This paper is divided into four sections. The first section is the literature review followed by 
methodology followed by results and the last section is the discussion. The fourth section concludes the paper. 


2. LITERATURE REVIEW 

The literature reviewed here is divided by the types of sensors, communication, algorithms that is 
used and how the gestures are outputted. In [2]-[6], the authors use a glove consisting of flex sensors. The 
gestures recorded by these sensors were displayed on the LCD. This glove was able to predict all the alphabets 
with a decent accuracy. The focus of this project was to develop a cheap glove to assist disabled people in 
communicating. The authors of [7], [8] developed a wireless gesture decoder that used flex sensors and 
accelerometer to determine the gestures. These gestures were sent to the mobile application using Bluetooth. 
The glove was able to determine all the alphabets and 15 words with an accuracy of 95%. In [8], a wireless 
glove was developed that consisted of the flex sensors and inertial unit. The glove was able to communicate 
using an Andriod application through Bluetooth. The glove achieved an accuracy of 98.2% when pressure 
sensors were added to the system. Similar glove was designed using flex sensors. This system achieved an 
accuracy of 83%. The system was able to determine the gestures using the voltage levels from flex sensors. 
After determining the gesture, it was displayed on a phone or laptop using Bluetooth communication. 

The authors in [9]—[12] used flex sensors and accelerometer to identify the gestures made by the glove. 
It took around 0.74s to convert the gesture to sound and text. The glove was able to convert basic words to text 
and speech. The speech was stored in the card and played when the sign was made. 

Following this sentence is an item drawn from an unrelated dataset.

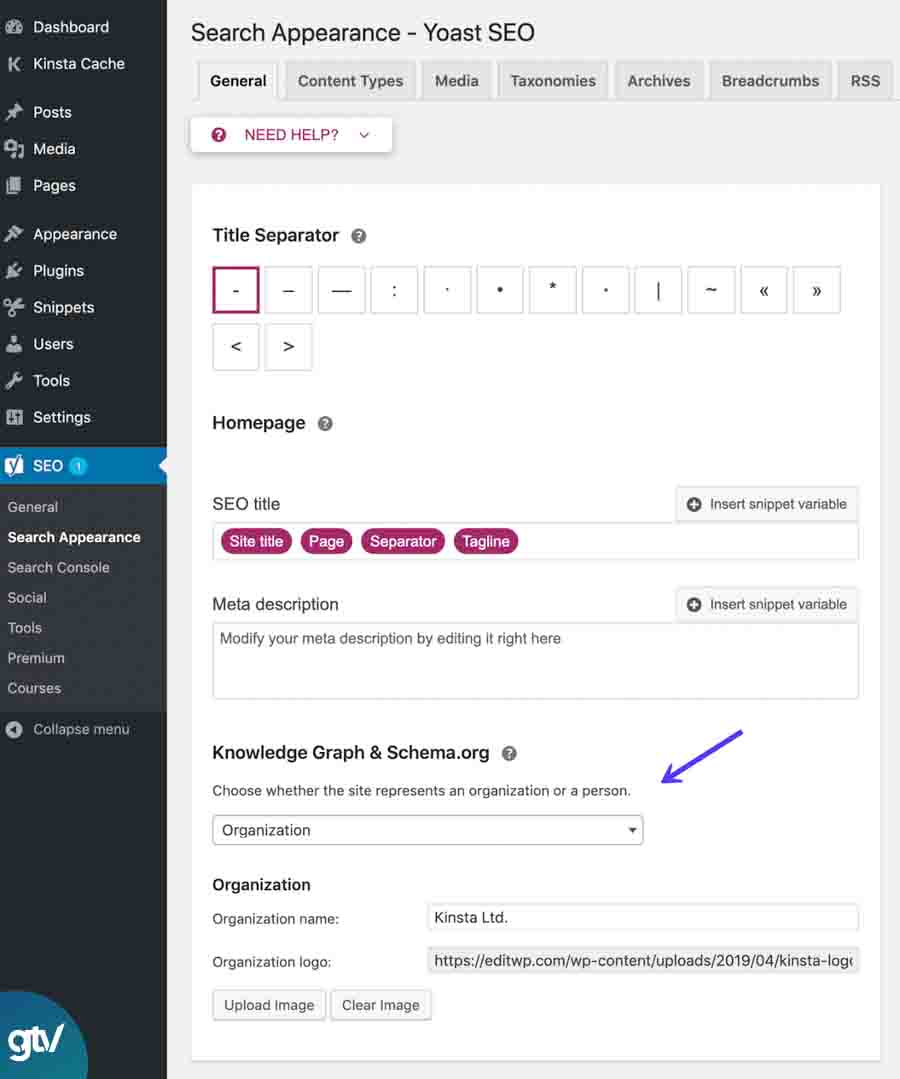Click the Upload Image button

Tanyawiwat and Thiemjarus [13] made a cheap portable glove for gesture recognition known as 
GesTALK. It would convert the static gestures to speech. The system was able to work with American sign 
language (ASL) and Pakistan sign language (PSL). The glove was able to achieve an accuracy of 90%. Another 
glove in [14] had contact sensors placed along with flex sensors. This glove was able to convert gestures from 
8 sign languages to text. It achieved an accuracy of 93.16%. El-Din and El-Ghany [15] used a glove with flex 
sensors and inertial sensor to determine the gestures made by the glove. The system was able to achieve an 
accuracy of 88% with dynamic gestures. It was able to convert gestures from 2 sign languages, American sign 
language (ASL) and Arabic sign language (ArSL) using a python graphical user interface (GUI) program. 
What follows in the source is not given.